What is required: Write the entries below out again in full. Match every character.

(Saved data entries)
======
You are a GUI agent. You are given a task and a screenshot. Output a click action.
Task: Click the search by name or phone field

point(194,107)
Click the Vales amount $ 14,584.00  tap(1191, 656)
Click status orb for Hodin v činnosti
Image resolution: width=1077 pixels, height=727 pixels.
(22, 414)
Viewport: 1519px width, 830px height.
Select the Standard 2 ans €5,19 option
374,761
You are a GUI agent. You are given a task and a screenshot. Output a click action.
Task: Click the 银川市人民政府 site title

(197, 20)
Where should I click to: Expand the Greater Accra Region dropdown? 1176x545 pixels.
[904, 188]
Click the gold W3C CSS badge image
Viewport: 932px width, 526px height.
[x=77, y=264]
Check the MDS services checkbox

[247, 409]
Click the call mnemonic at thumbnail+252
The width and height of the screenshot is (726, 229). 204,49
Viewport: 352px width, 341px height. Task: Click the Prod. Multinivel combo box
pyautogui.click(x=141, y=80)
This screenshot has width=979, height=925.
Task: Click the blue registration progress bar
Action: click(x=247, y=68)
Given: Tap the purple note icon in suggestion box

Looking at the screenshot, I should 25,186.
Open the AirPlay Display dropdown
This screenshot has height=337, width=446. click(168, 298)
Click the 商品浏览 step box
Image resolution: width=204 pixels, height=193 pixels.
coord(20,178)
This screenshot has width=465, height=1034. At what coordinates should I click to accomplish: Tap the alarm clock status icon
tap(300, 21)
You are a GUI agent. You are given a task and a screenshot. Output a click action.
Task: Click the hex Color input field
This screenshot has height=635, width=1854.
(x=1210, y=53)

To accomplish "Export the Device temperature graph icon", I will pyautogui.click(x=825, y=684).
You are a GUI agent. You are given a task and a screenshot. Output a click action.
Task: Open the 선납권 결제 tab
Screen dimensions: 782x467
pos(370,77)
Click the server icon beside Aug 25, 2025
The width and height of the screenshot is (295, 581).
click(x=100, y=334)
======
Result of this exercise:
You are a GUI agent. You are given a task and a screenshot. Output a click action.
Task: Click the search by name or phone field

point(194,107)
Click the Vales amount $ 14,584.00  tap(1191, 656)
Click status orb for Hodin v činnosti
Image resolution: width=1077 pixels, height=727 pixels.
(22, 414)
Viewport: 1519px width, 830px height.
Select the Standard 2 ans €5,19 option
374,761
You are a GUI agent. You are given a task and a screenshot. Output a click action.
Task: Click the 银川市人民政府 site title

(197, 20)
Where should I click to: Expand the Greater Accra Region dropdown? 1176x545 pixels.
[904, 188]
Click the gold W3C CSS badge image
Viewport: 932px width, 526px height.
[x=77, y=264]
Check the MDS services checkbox

[247, 409]
Click the call mnemonic at thumbnail+252
The width and height of the screenshot is (726, 229). 204,49
Viewport: 352px width, 341px height. Task: Click the Prod. Multinivel combo box
pyautogui.click(x=141, y=80)
This screenshot has width=979, height=925.
Task: Click the blue registration progress bar
Action: click(x=247, y=68)
Given: Tap the purple note icon in suggestion box

Looking at the screenshot, I should 25,186.
Open the AirPlay Display dropdown
This screenshot has height=337, width=446. click(168, 298)
Click the 商品浏览 step box
Image resolution: width=204 pixels, height=193 pixels.
coord(20,178)
This screenshot has width=465, height=1034. At what coordinates should I click to accomplish: Tap the alarm clock status icon
tap(300, 21)
You are a GUI agent. You are given a task and a screenshot. Output a click action.
Task: Click the hex Color input field
This screenshot has height=635, width=1854.
(x=1210, y=53)

To accomplish "Export the Device temperature graph icon", I will pyautogui.click(x=825, y=684).
You are a GUI agent. You are given a task and a screenshot. Output a click action.
Task: Open the 선납권 결제 tab
Screen dimensions: 782x467
pos(370,77)
Click the server icon beside Aug 25, 2025
The width and height of the screenshot is (295, 581).
click(x=100, y=334)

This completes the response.